* [SOURCE EXCERPT]:

The research employs a combination of laboratory-scale evaluations and production foundry trials to comprehensively assess the impact of bonded particle filtration. Laboratory experiments were conducted on production-sized melts to simulate industrial conditions under controlled settings. Production trials were performed in operational pressure and gravity die casting foundries to validate laboratory findings in real-world manufacturing environments.

Data Collection Method:

Melt quality data was collected using a range of analytical techniques, including:

  • Reduced Pressure Test: To assess overall melt cleanliness and estimate hydrogen content.
  • Alscan: For real-time measurement of hydrogen content in molten metal.
  • Qualiflash: To evaluate molten metal fluidity.
  • Prefil Footprinter: To provide real-time analysis of metal cleanliness relative to industry benchmarks.
  • PodFA: For metallographic evaluation of inclusions concentrated on a test filter.
  • Mechanical Testing: To determine tensile and yield strength, elongation, and fatigue strength using cast test bars.
  • Tatur Test: To measure shrinkage and porosity distribution.
  • K-Mold Test: A shop-floor test for visual examination of macro defects on fractured samples.

Casting performance data, such as scrap rates, machining defects, and surface finish quality, were also collected from production trials.

Analysis Method:

Quantitative data from techniques like Alscan, Prefil Footprinter, mechanical testing, and Tatur test were statistically analyzed to determine the significance of improvements due to filtration. Semi-quantitative methods like Reduced Pressure Test, Qualiflash, PodFA, and K-Mold were used to provide comparative assessments of melt cleanliness and defect levels. Results from filtered and unfiltered melts were compared to quantify the benefits of bonded particle filtration. Metallographic examination and image analysis were utilized for inclusion assessment in PodFA tests.

* [EXTRACTED RECORDS]:
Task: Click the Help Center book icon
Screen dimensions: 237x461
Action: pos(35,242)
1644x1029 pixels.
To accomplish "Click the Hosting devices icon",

* [WHAT IS NEEDED]: Write the next part of the methods passage on bonded particle filtration of molten metal, picking up after its final sentence.

* [ANSWER]:
Research Subjects and Scope:

The primary material under investigation was LM24 (A380) aluminum alloy, a common alloy in die casting. The study focused on in-furnace filtration systems utilizing 8 grit Metaullics Box Filters, a type of bonded particle filter. The research scope encompassed evaluating melt quality and casting results in both laboratory simulations and actual production environments within pressure and gravity die casting foundries.

6. Main Research Results:

Key Research Results:

The study demonstrated that bonded particle filtration significantly improves die casting melt quality and casting results. Key findings include:

  • Enhanced Melt Cleanliness: Prefil Footprinter tests (Figure 9a, 9b), PodFA analysis (Figure 10, 11), and K-Mold tests (Figure 12a, 12b) consistently showed improved melt cleanliness with bonded particle filtration compared to unfiltered melts and industry standards.
  • Improved Metal Fluidity: Qualiflash tests (Figure 13a) and Prefil Footprinter curves (Figure 9a, 9b) indicated enhanced metal fluidity in filtered melts, suggesting better die filling capability.
  • Increased Elongation: Mechanical testing (Table 2) revealed a significant improvement in elongation for filtered samples, a critical property for structural castings. Tensile and yield strength were not significantly affected, as expected for moderately clean melts.
  • Reduction in Defects: Production foundry data (Table 3) and K-Mold results (Figure 12b) indicated a reduction in hardspots, leakers, scrap rates, and tool breakage in machining operations when using filtered metal.
  • Tatur Test Improvements: Tatur test results (Table 1) showed a 3% difference in shrinkage volume and a 10% higher feeding distance for filtered material, suggesting improved feeding characteristics.

Analysis of presented data:

  • Prefil Footprinter Curves (Figure 9a, 9b): Showed that filtered metal exhibited a steeper curve, indicating faster flow rate and thus better fluidity, aligning with ‘clean metal’ industry standards. Production foundry Prefil results (Figure 9b) confirmed significant improvement with filtration.
  • PodFA Results (Figure 10, 11): Demonstrated a reduction in total inclusion content with 8 grit bonded particle filters compared to 20 ppi ceramic foam filters and unfiltered melts. Figure 11 further highlighted the improvement achieved by filtration even after flux injection.
  • K-Mold Test Results (Figure 12a, 12b): Clearly distinguished between filtered and unfiltered melts, with filtered samples showing consistently lower K-factor values (fewer defects). Production diecaster K-Mold results (Figure 12b) corroborated these findings with excellent results on 380 alloy.
  • Qualiflash Results (Figure 13a): Demonstrated significant improvement in fluidity (higher Q Level) with the box filter in laboratory settings.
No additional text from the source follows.